Do the needles hurt?
The sensation caused by an acupuncture needle varies. Some people feel a little pain as the needles are inserted, but most people feel no pain at all.
The needles are tiny, just a little larger than a cat’s whisker or a human hair. Acupuncture needles are very different than a hypodermic needle such as the ones used to draw blood. They are much finer and sharper, meaning a much easier insertion. The tip on an acupuncture needle is not hollow and does not penetrate blood vessels in the manner a hypodermic needle does.
How deep do they go?
The depth of the insertion varies depending on where the needle is being inserted, the size of the person and the type of treatment. For example, your acupuncturist will use a needling technique that is different in fleshier areas, such as your buttocks. Typically, needles are inserted at depths ranging from 1/8” to 1 ½”.
How safe is acupuncture?
Acupuncture is extremely safe. Needles are single use, sterile and disposed of after each treatment. As long as your see a Registered Practitioner and inform them of any health conditions you have there should be no risk to you.

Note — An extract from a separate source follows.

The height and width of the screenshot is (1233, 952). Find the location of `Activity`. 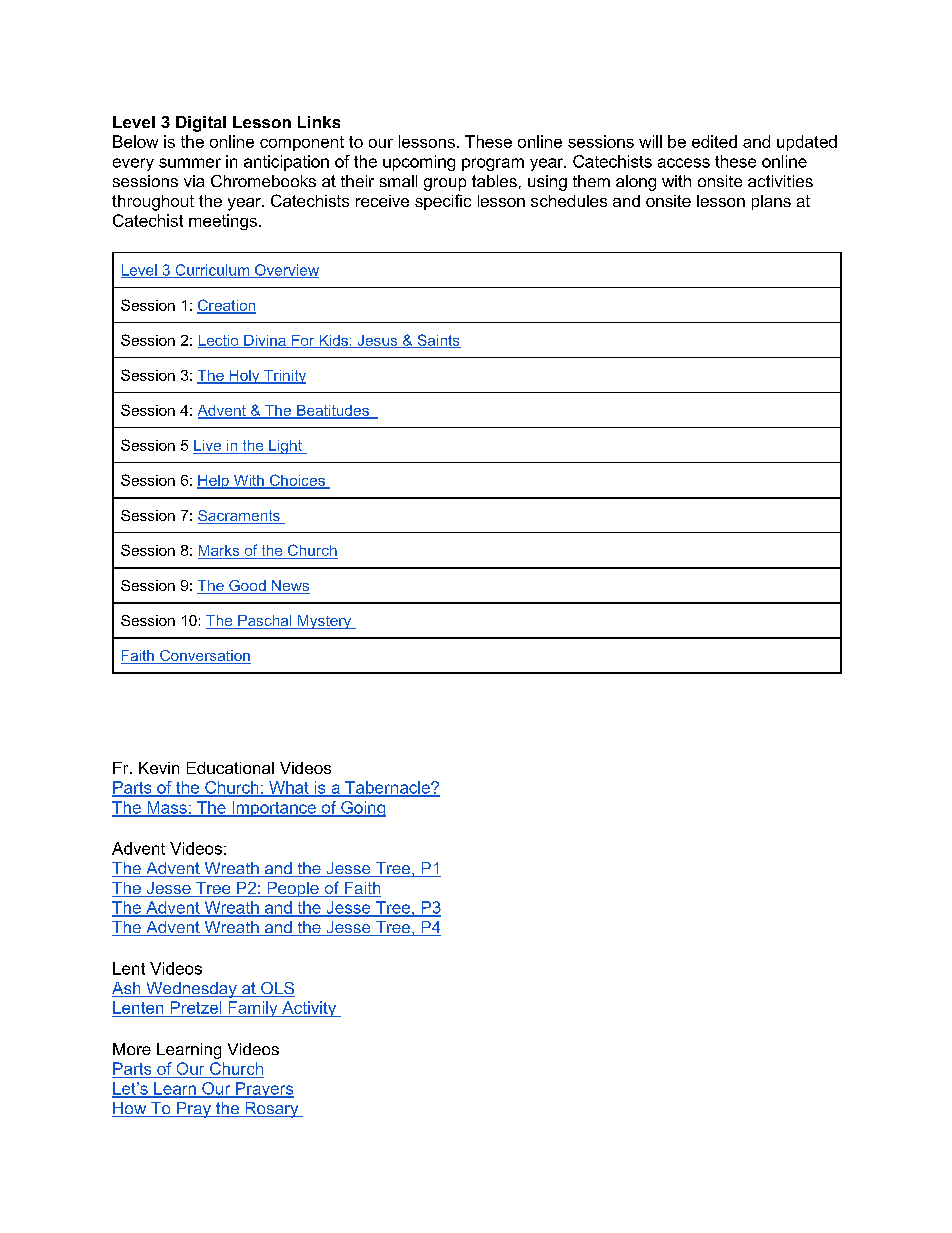

Activity is located at coordinates (309, 1009).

Is acupuncture safe for children?
Yes! In some instances children actually respond more quickly than adults. If your child has an aversion to needles, your acupuncturist may massage the acupuncture points. This is called acupressure or tui na.
As long as the child is old enough to express any fears they might have and let the acupuncturist know of any discomfort there are generally no issues. Letting the child express if they want the treatment to stop or if they are not comfortable with the needles is an important aspect of treatment.
What type of schooling do acupuncturists get?
Today, acupuncturists receive 3 to 5 years of extensive and comprehensive training at a recognized post secondary school. Acupuncturist in BC pass the provincial registration exams after graduation and becomes registered with the College of Traditional Chinese Medicine and Acupuncture before they are allowed to practice.